DATASET ROWS:
§ §

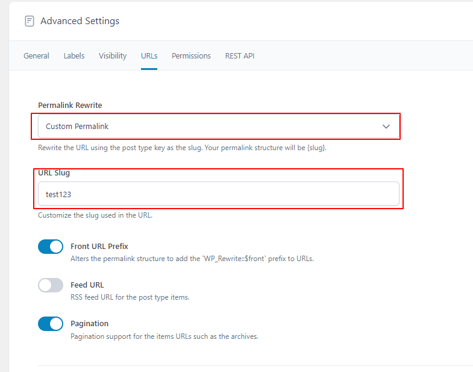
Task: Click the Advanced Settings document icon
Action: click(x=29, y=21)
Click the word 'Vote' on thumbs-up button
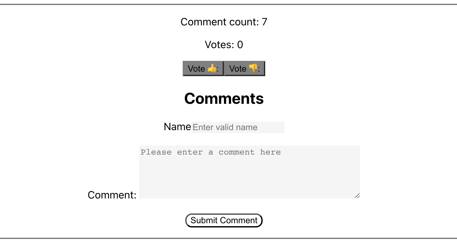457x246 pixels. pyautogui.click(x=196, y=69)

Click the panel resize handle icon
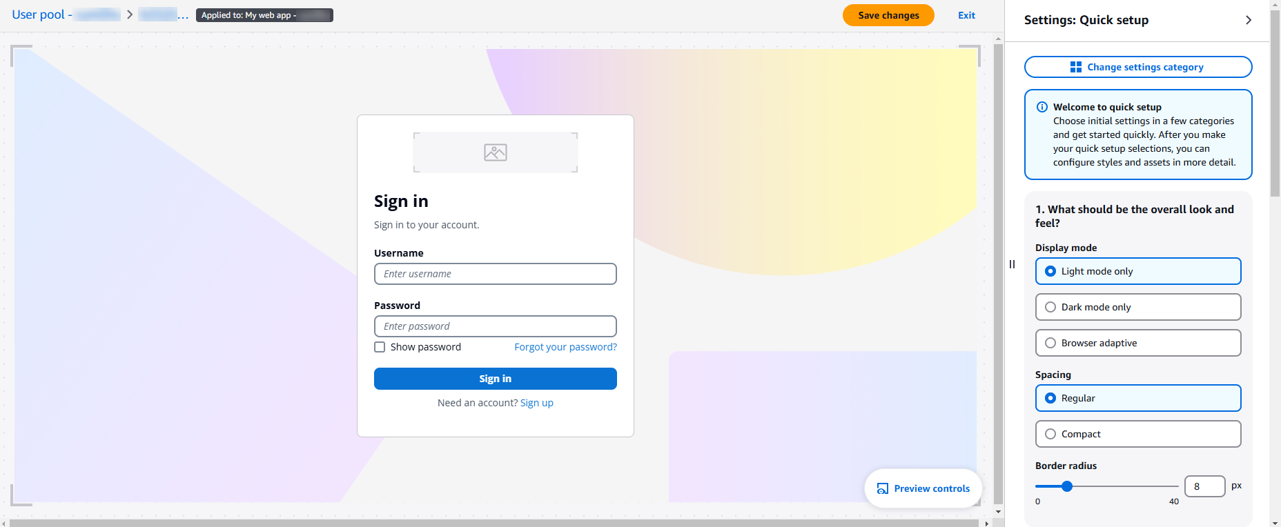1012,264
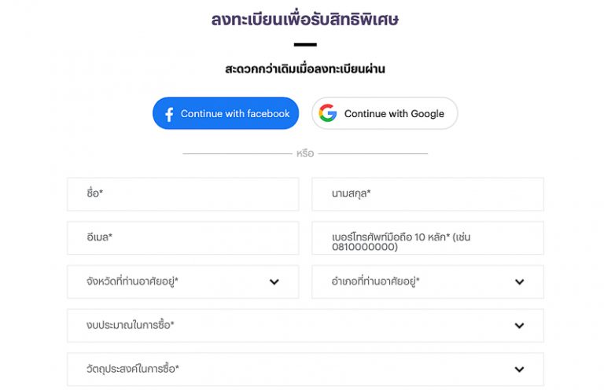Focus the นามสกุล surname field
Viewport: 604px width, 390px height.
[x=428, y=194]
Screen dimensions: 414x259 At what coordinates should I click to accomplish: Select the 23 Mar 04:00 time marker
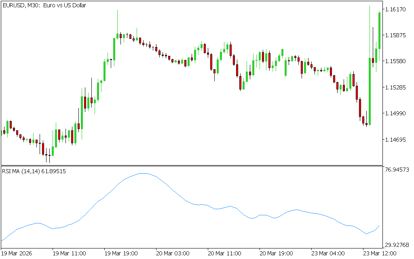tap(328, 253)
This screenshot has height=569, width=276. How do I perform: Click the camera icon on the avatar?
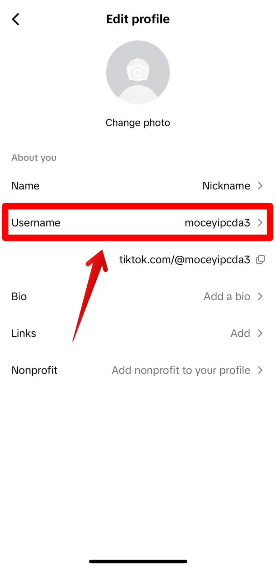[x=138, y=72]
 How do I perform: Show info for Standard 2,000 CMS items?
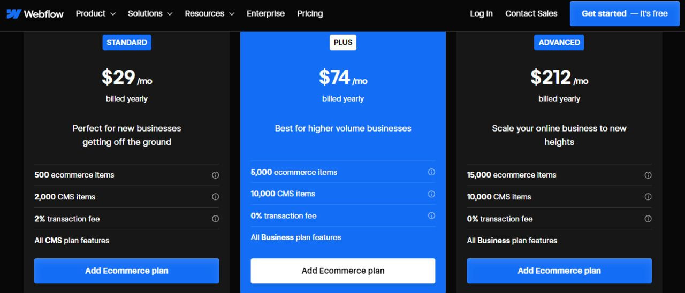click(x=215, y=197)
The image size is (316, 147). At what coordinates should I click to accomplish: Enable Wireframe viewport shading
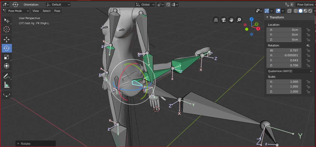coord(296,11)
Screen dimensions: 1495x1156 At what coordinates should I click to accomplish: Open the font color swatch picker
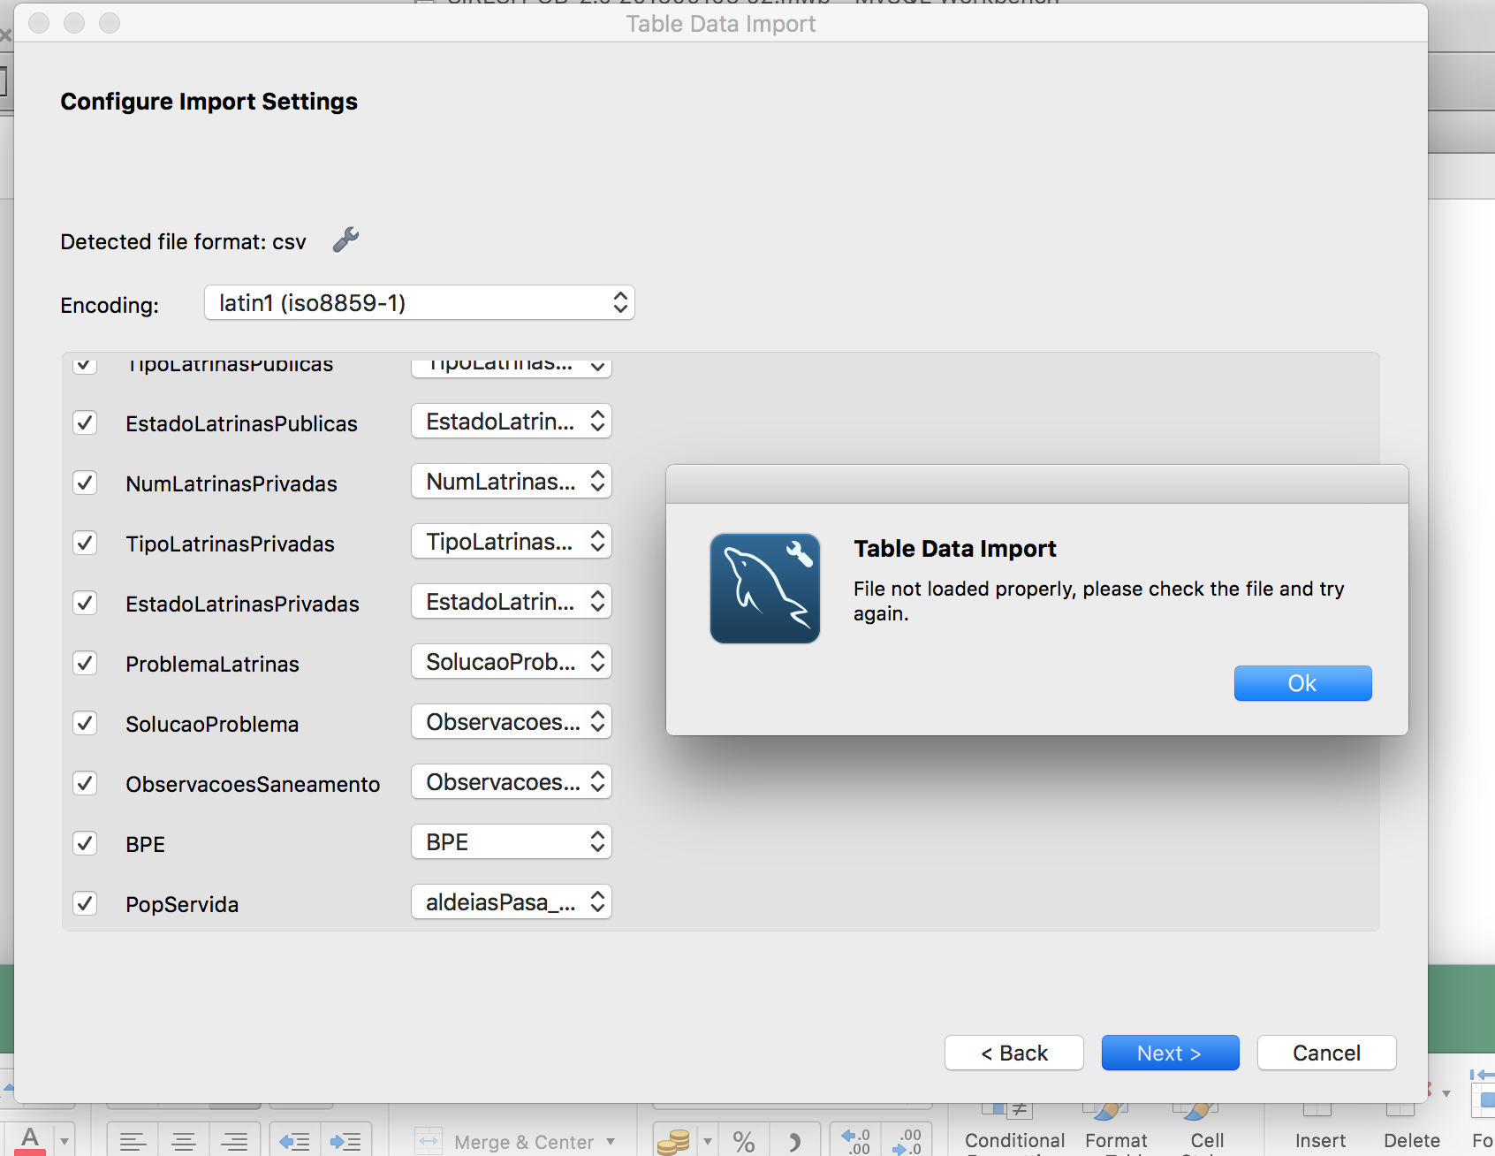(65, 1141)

§ §

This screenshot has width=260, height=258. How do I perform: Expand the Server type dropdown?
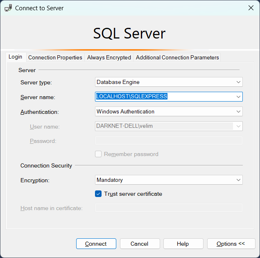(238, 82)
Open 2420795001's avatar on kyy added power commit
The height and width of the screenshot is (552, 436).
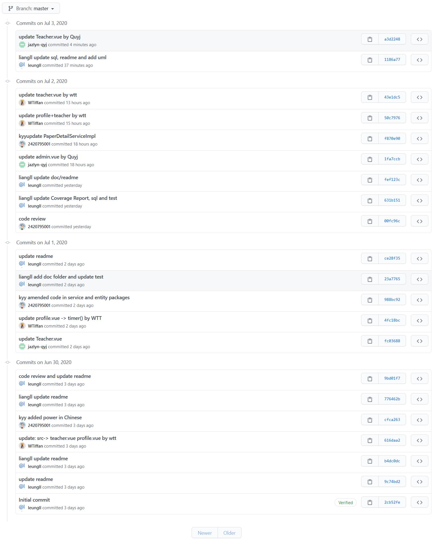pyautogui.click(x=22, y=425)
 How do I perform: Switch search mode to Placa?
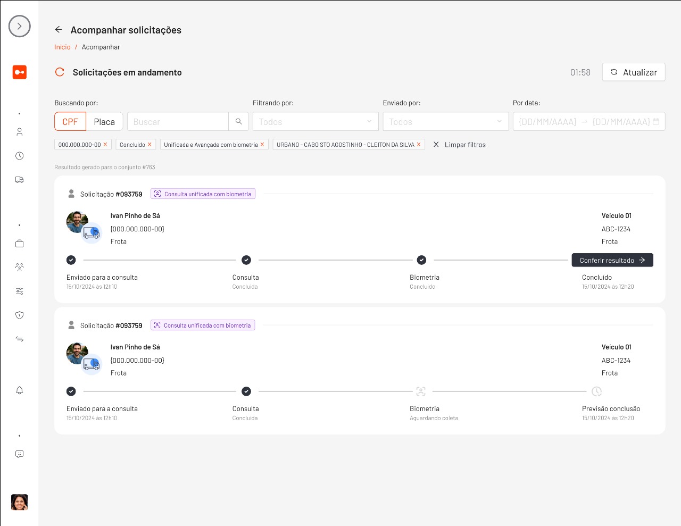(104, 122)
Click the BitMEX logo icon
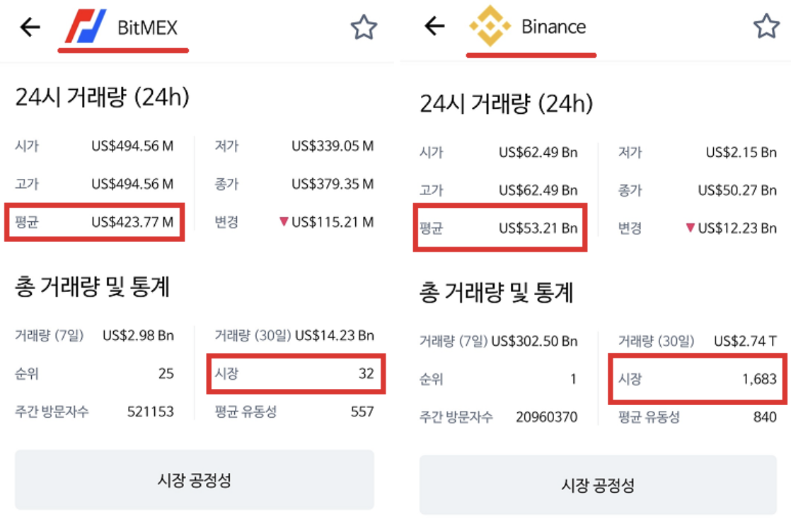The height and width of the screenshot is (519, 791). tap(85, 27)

§ §

INSTRUCTION: Copy the data word for word, starting at the line that contains "How do I perform: Switch" and ending at the line that contains "The height and width of the screenshot is (519, 791).". Leave the pictures out of your copy.

ANSWER:
 How do I perform: Switch search mode to Placa?
(104, 122)
Click the BitMEX logo icon
The height and width of the screenshot is (519, 791). tap(85, 27)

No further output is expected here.